When you go though ‘C3_W1_Anomaly_Detection’ you notice that the mean and variance is calculated solely from X_train. You then apply those values to X_val to calculate the best epsilon value. Should the mean and variance not be calculated solely from X_val?
You are blinded as to how many possible anomalies are in X_train. What if there are many anomalies? Wouldn’t many anomalies bias the mean and variance values towards corruption? Thus the covariance and reverse covariance dimensionality shape would be impure (more bulbous). Applying those value to X_val would give an incorrect epsilon value. When you then apply that incorrect epsilon value, from X_val, to X_train you are creating possible false negatives, only you would not know this.
As you know the true positive state of X_val would you not use that set to calculate the mean and variance and therefore epsilon? You can then apply epsilon to the X_train set and be more confident in the outcomes?
There is obviously a reason why you do not take the mean and variance solely from X_val.
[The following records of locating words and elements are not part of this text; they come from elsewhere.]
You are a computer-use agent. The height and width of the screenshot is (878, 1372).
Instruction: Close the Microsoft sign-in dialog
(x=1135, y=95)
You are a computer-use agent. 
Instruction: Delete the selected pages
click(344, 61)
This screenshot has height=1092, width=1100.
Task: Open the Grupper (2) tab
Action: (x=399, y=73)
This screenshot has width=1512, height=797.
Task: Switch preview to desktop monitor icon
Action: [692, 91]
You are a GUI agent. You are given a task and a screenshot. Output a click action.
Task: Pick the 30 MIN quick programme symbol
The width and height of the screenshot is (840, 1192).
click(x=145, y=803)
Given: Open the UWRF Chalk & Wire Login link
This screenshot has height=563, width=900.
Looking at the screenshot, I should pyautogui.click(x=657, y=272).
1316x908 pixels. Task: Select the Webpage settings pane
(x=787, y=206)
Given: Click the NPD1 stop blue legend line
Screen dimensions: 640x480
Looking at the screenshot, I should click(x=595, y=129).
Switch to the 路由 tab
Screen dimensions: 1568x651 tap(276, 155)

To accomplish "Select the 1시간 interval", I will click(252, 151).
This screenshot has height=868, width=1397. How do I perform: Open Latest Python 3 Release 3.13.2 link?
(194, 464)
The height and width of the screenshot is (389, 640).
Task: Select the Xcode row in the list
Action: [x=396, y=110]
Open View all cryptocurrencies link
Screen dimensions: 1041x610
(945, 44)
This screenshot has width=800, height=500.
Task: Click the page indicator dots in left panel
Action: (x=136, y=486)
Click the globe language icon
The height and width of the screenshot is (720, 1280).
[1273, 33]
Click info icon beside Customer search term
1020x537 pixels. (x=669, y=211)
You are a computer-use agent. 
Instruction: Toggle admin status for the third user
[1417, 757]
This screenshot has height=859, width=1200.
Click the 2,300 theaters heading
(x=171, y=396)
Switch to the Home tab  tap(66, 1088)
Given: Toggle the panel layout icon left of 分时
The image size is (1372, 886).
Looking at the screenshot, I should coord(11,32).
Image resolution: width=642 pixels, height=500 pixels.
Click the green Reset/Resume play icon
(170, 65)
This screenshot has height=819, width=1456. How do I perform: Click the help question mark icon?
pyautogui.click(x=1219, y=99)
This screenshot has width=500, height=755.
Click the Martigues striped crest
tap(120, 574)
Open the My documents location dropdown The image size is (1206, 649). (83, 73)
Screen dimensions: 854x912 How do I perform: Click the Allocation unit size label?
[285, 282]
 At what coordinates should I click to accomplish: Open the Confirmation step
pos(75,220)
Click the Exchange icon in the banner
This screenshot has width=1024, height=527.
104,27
I just do not know why.
Then this may either be a problem or not a problem.
This may not be a problem if your new data can still be identified correctly with your current model.
Or, this is a data shifting problem - the data we collected for training no longer represents the same distribution as the data we need to make prediction for.
In this case, the simplest step would be to train a new model with a representative set of data.
You may consider your current X_val as part of your new X_train. In other words,
X_{train}^{new} = X_{val}^{current} + more
Then you need a new set of validation data X_{val}^{new} to validate your model - afterall we can’t reuse X_{train}^{new} to validate a model built with X_{train}^{new} itself.